Infrastructure investments in the Philippines may “rise sharply” in the next seven years, as government spending fuels the biggest growth in Southeast Asia outside Singapore, according to Goldman Sachs.
Andrew Tilton, Goldman Sachs senior economist, said in an 18-page report that the Philippines would need $110 billion in outlay to meet rising demand. Infrastructure investments, as a percent of gross domestic product, may rise from the current 2 percent to between 4 percent and 5 percent by 2020.
“(The Philippines) has the lowest per capita income [compared with Thailand, Malaysia and Indonesia], and ranks the weakest in infrastructure quality,” Tilton said.
The report cites a World Economic Forum (WEF) ranking that shows that the Philippines has the worst quality of infrastructure among the four countries.
The WEF places the Philippines at 3.2 in a range of one to seven—seven being the best score. Malaysia gets 5.1; Thailand, 4.6; and Indonesia, 3.8.
Goldman Sachs expects the per capita GDP of the Asian countries to nearly double between 2010 and 2020, thereby increasing demand for power, roads, airports and water, among others.
Throughout the region, infrastructure needs during the period may reach $550 billion, Goldman Sachs reported in a May 30 research titled, “Asean’s half a trillion dollar infrastructure opportunity.”
“The low base, and increases in per capita income and urbanization could drive demand across the board for a projected $110 billion,” Tilton said about the Philippines, adding that the figure is higher than government estimates.
Power projects account for the biggest share of the total amount at $46 billion.
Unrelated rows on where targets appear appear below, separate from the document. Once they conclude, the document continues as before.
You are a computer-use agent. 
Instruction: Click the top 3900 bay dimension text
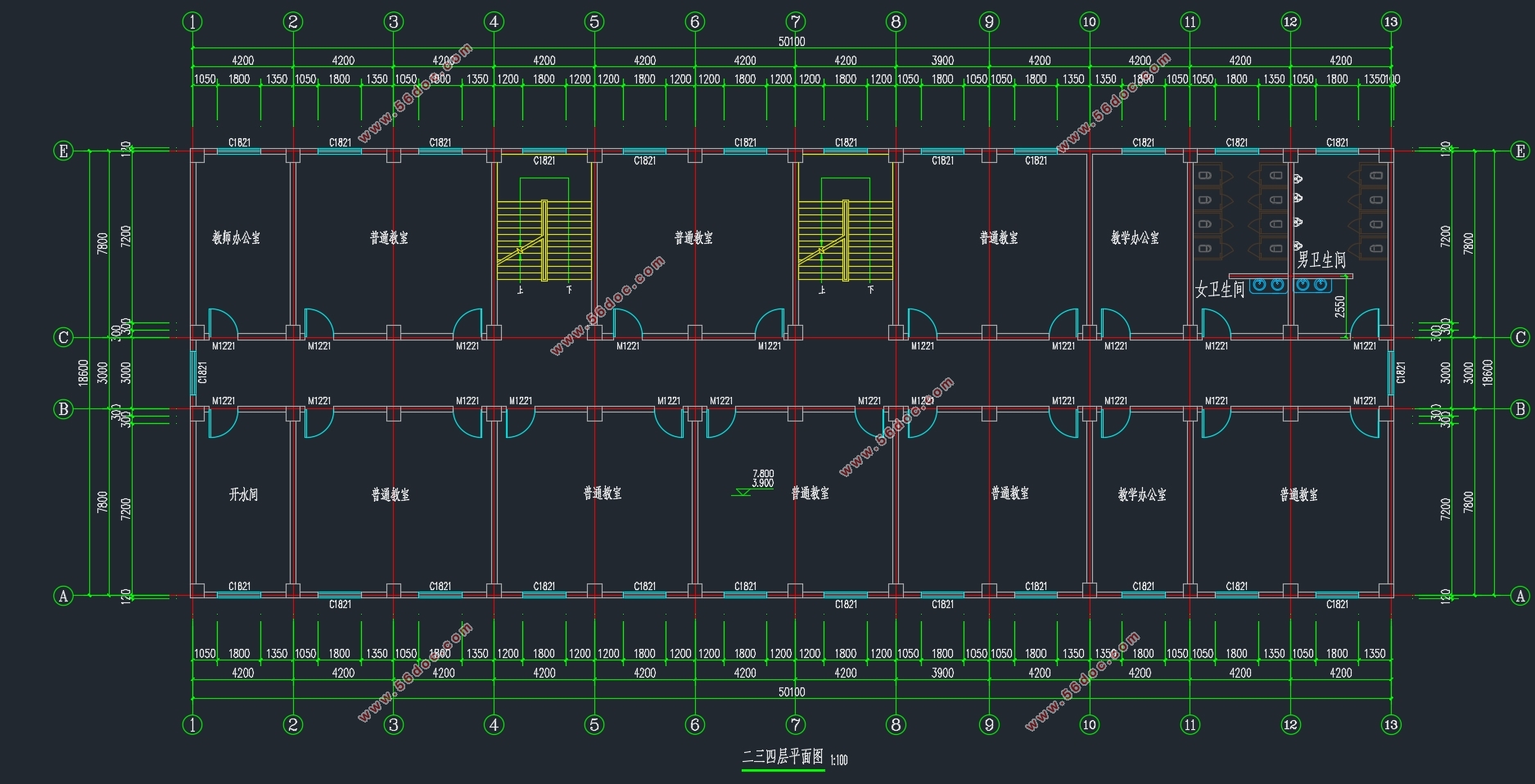pos(942,61)
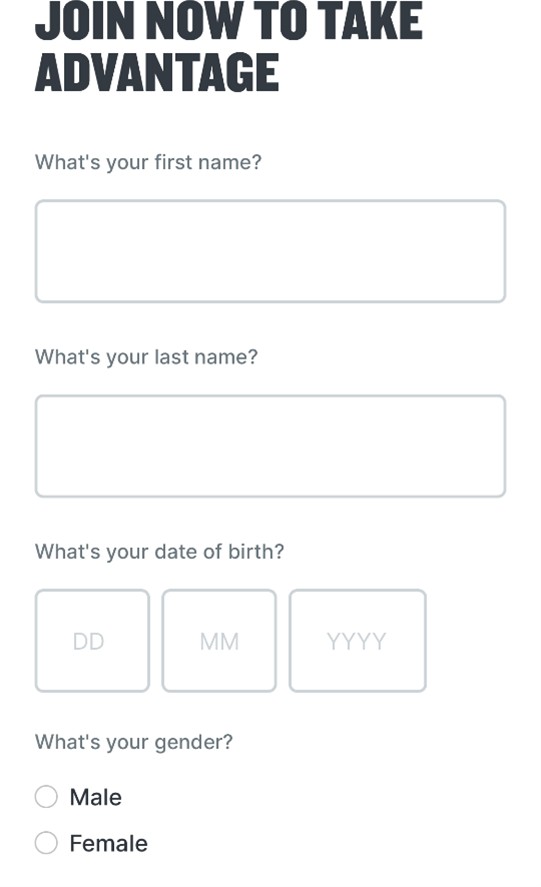Click the "What's your date of birth?" label
541x887 pixels.
[160, 552]
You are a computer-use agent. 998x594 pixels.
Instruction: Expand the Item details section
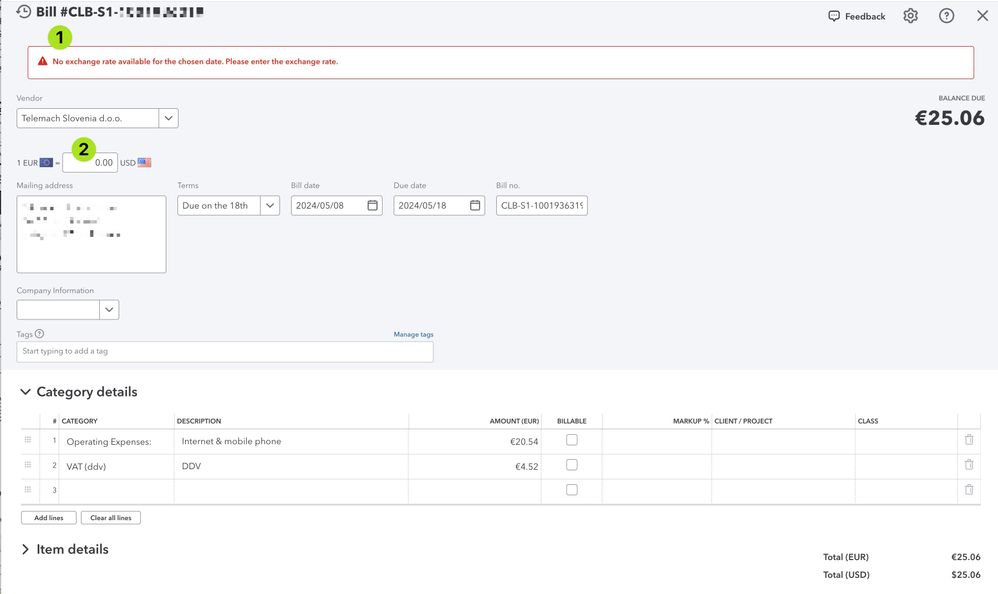click(26, 549)
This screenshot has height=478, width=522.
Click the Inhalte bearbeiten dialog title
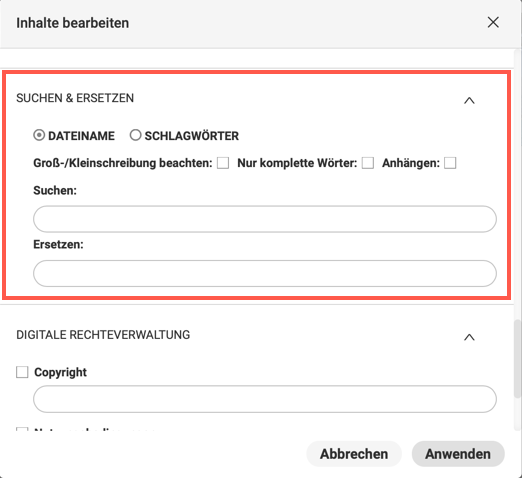pyautogui.click(x=73, y=23)
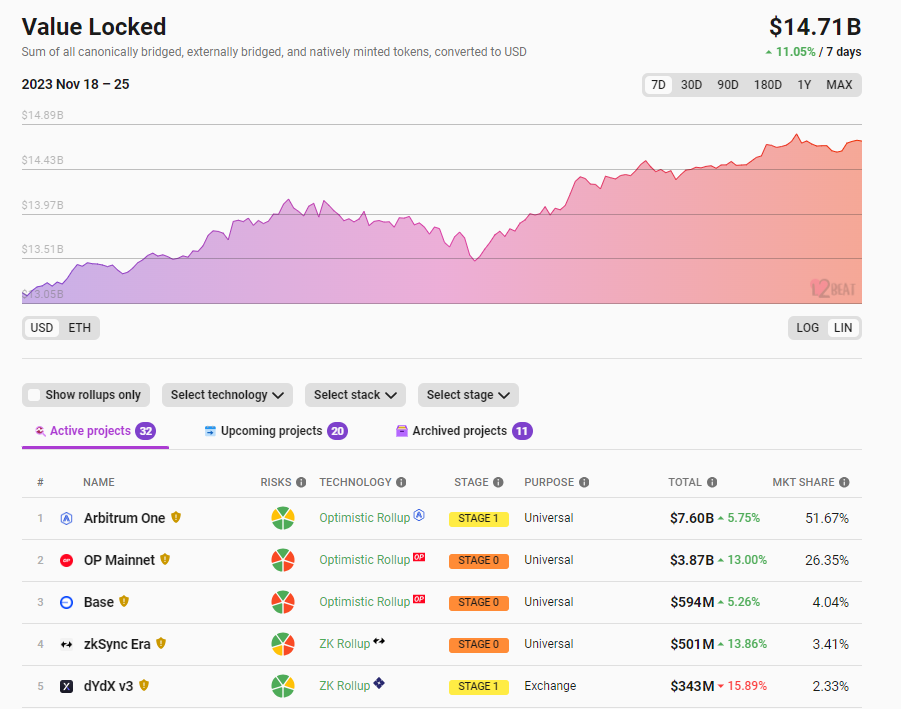
Task: Enable the Show rollups only checkbox
Action: tap(35, 395)
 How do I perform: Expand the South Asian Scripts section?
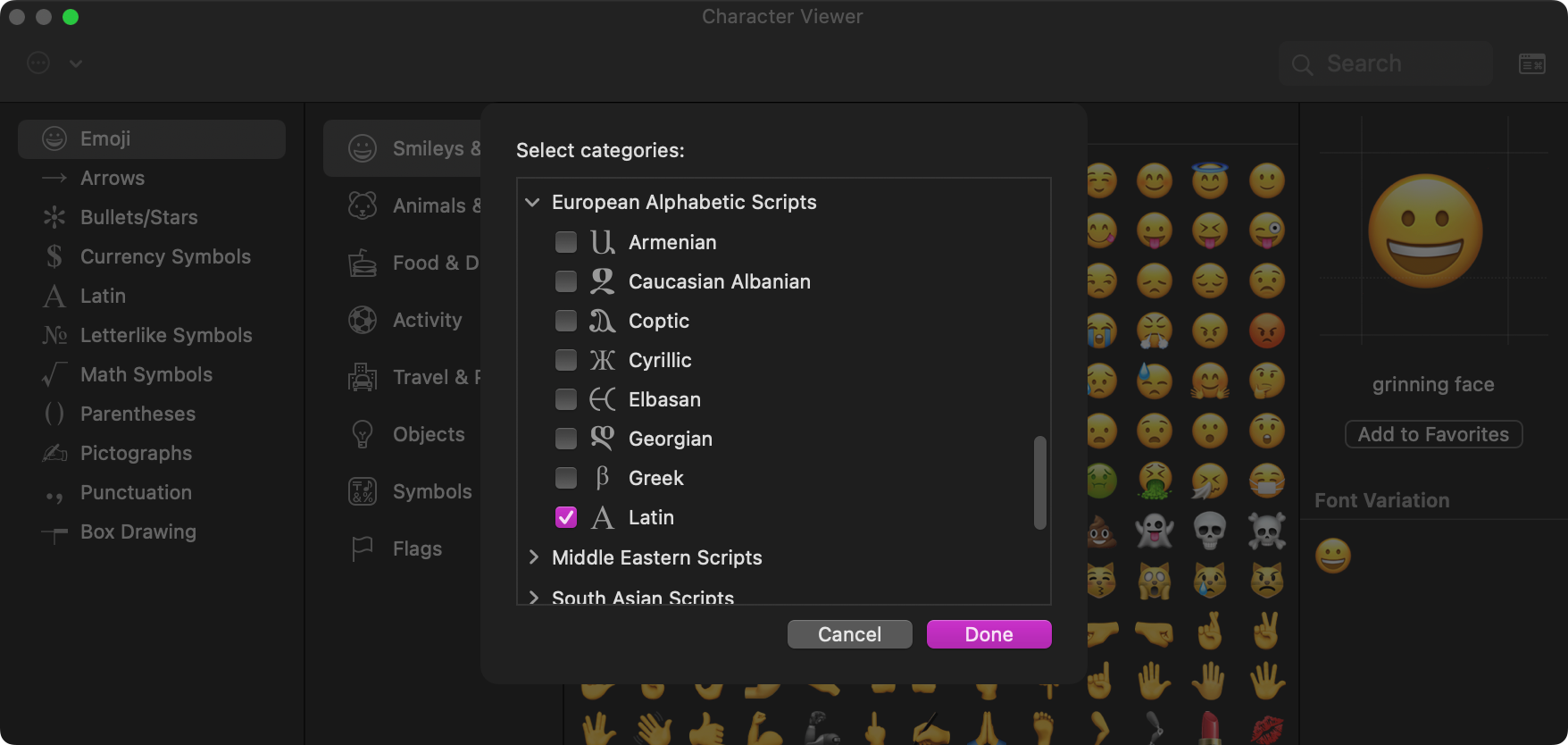[533, 599]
Road projects account for $24 billion; railways, $23 billion; sea ports, $8 billion; water and sanitation, $6 billion; and airports, $2 billion.
Tilton’s calculation covered the period 2013-2020, which he then compared with the Philippine Development Plan for 2011-2016.
Tilton also said that if the government were to meet the required outlay, infrastructure spending could become the key driver of overall investments in the country.
“Assuming that non-infrastructure investments grow at a constant rate, our projections suggest that infrastructure can contribute as much as 20 percent of the total investment rate in the Philippines [through] 2020,” he explained.
Considering the country’s funding needs and fiscal balances, financing of infrastructure may not be a big problem since the government is the key source of funds, Tilton said.
“Additional fiscal burden will be largely manageable,” he said, pointing to Goldman Sachs projections that the government is expected to provide 90 percent of infrastructure spending during the period.
“In the Philippines, the President currently enjoys approval ratings of over 70 percent and the strong showing in the recent mid-term elections [where administration candidates swept the posts] bolsters his mandate to further implement national plans, including the national development program, where infrastructure rollout is a key focus,” Tilton said.
The economist said the current environment is particularly conducive for infrastructure investments because liquidity is abundant, the cost of funding is lower, global commodity prices have been more benign, and the government debt ratio is lower.
Among neighboring countries, Indonesia is seen to have the largest absolute demand for infrastructure, at $235 billion between 2013 and 2020.
Thailand is also seen to increase infrastructure spending as a percent of GDP, due to its more open economy and need to boost manufacturing, with requirements estimated at $105 billion.
And because Malaysia has the highest-quality infrastructure in the region, its infrastructure needs will be lower than its neighbors, at $100 billion, Goldman Sachs said.